A iniciativa busca contribuir para a construção de ambientes mais seguros, promover o exercício das liberdades individuais e coletivas, o controle de desordens e o fortalecimento da coesão social. O monitoramento é realizado de forma integrada entre as forças de segurança e mais de 30 órgãos, instituições e agências do governo local e federal, voltado para os seguintes objetivos:

– Prevenir crimes e contravenções penais;

– Fortalecer os mecanismos de investigação criminal;

– Otimizar ações de manutenção da ordem pública e da incolumidade das pessoas, do patrimônio e do meio ambiente;

– Aperfeiçoar o controle do tráfego urbano;

– Auxiliar os serviços de emergência;

– Ampliar a vigilância ambiental;

– Apoiar ações de fiscalização dos órgãos e entidades vinculados ao Centro Integrado de Operações de Brasília (Ciob);

– Apoiar ações da Defesa Civil.

O sistema é estruturado em módulos integrados e complementares, concebidos para oferecer uma solução completa de segurança pública, que abrange desde o atendimento às demandas do cidadão até a atuação policial proativa

Para orientar a expansão e a definição dos pontos de instalação, o programa utiliza como critério central os relatórios de análise produzidos pela Subsecretaria de Gestão da Informação (SGI), que identificam as chamadas “manchas criminais”. Além disso, considera variáveis como relevância estratégica dos locais, viabilidade técnica e sugestões das autoridades policiais das respectivas áreas (Polícia Militar e Polícia Civil), que participam da validação dos pontos propostos. A participação popular e as demandas de outros órgãos públicos também são incorporadas ao processo, para garantir um planejamento integrado e alinhado às necessidades reais da comunidade.

Como funciona

O sistema é estruturado em módulos integrados e complementares, concebidos para oferecer uma solução completa de segurança pública, que abrange desde o atendimento às demandas do cidadão até a atuação policial proativa.

O módulo de Parcerias amplia a capacidade de vigilância ao integrar câmeras já existentes, administradas por órgãos públicos e instituições privadas, ao sistema da Segurança Pública, o que permite o compartilhamento de imagens para prevenção e repressão à criminalidade. Já o módulo de Leitura de Placas utiliza cerca de 100 câmeras com tecnologia OCR para identificar veículos em circulação e cruzar, em tempo real, as informações com a plataforma Cortex, do Ministério da Justiça. Quando há correspondência com registros de roubo, furto ou outras ocorrências, o sistema emite alerta imediato com dados e localização do veículo, o que viabiliza a ação policial.

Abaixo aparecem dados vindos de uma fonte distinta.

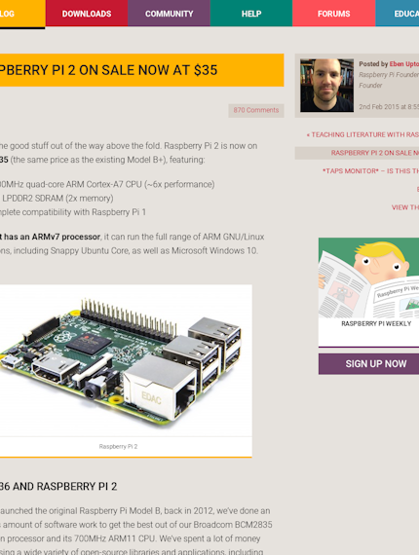Click the View The link in sidebar
Image resolution: width=419 pixels, height=555 pixels.
pos(405,207)
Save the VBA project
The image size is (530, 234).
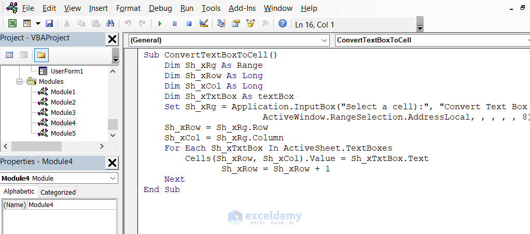(x=49, y=24)
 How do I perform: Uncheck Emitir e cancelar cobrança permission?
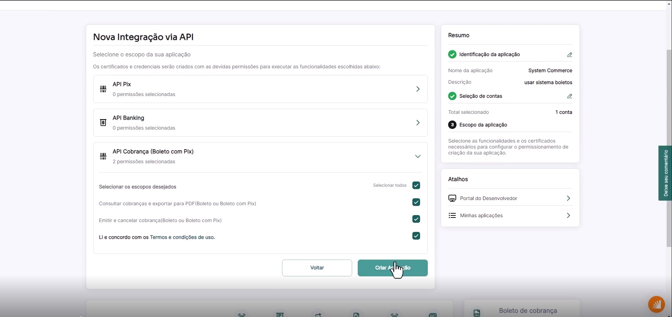click(x=416, y=219)
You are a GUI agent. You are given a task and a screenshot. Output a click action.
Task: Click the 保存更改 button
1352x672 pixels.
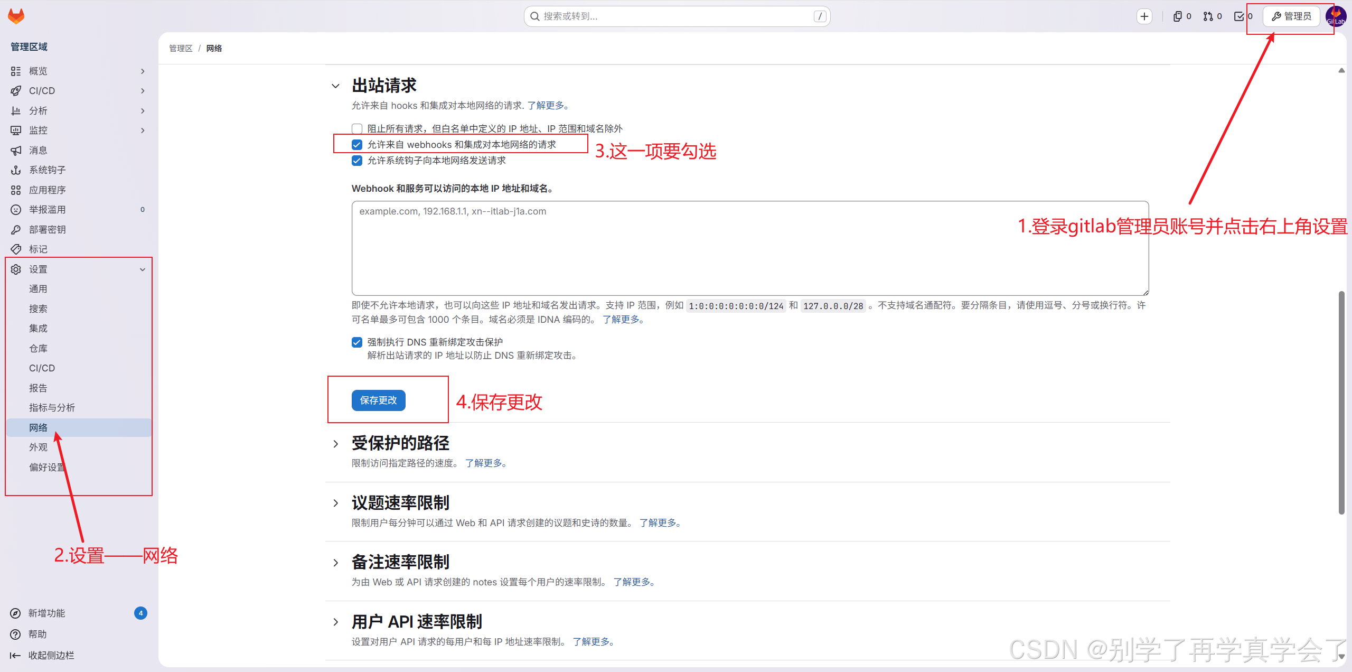click(378, 400)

O módulo de Reconhecimento Facial integra câmeras estrategicamente posicionadas ao Banco Nacional de Mandados de Prisão e emite alertas ao identificar foragidos, com envio de dados e localização para despacho de viaturas. O atendimento de emergências (190 e 193) conta com geolocalização precisa via GPS do celular, preenchimento automático de endereço, interface unificada e formulários inteligentes, além de notificações ao cidadão por WhatsApp em etapas do atendimento, exceto em casos sensíveis. A plataforma também se conecta a sistemas como Sinesp-CAD, Uber e RapidSOS, o que garante troca de informações em tempo real, mais agilidade nas respostas, uso estratégico do efetivo e reforço à segurança da população.

Entre esses componentes, destaca-se o módulo mais inovador da solução, voltado à identificação de ameaças em tempo real. Esse módulo realiza o monitoramento inteligente do ambiente, processa dados de forma contínua e gera alertas automáticos e qualificados, o que possibilita resposta policial imediata, inclusive antes mesmo do registro de um chamado ao 190.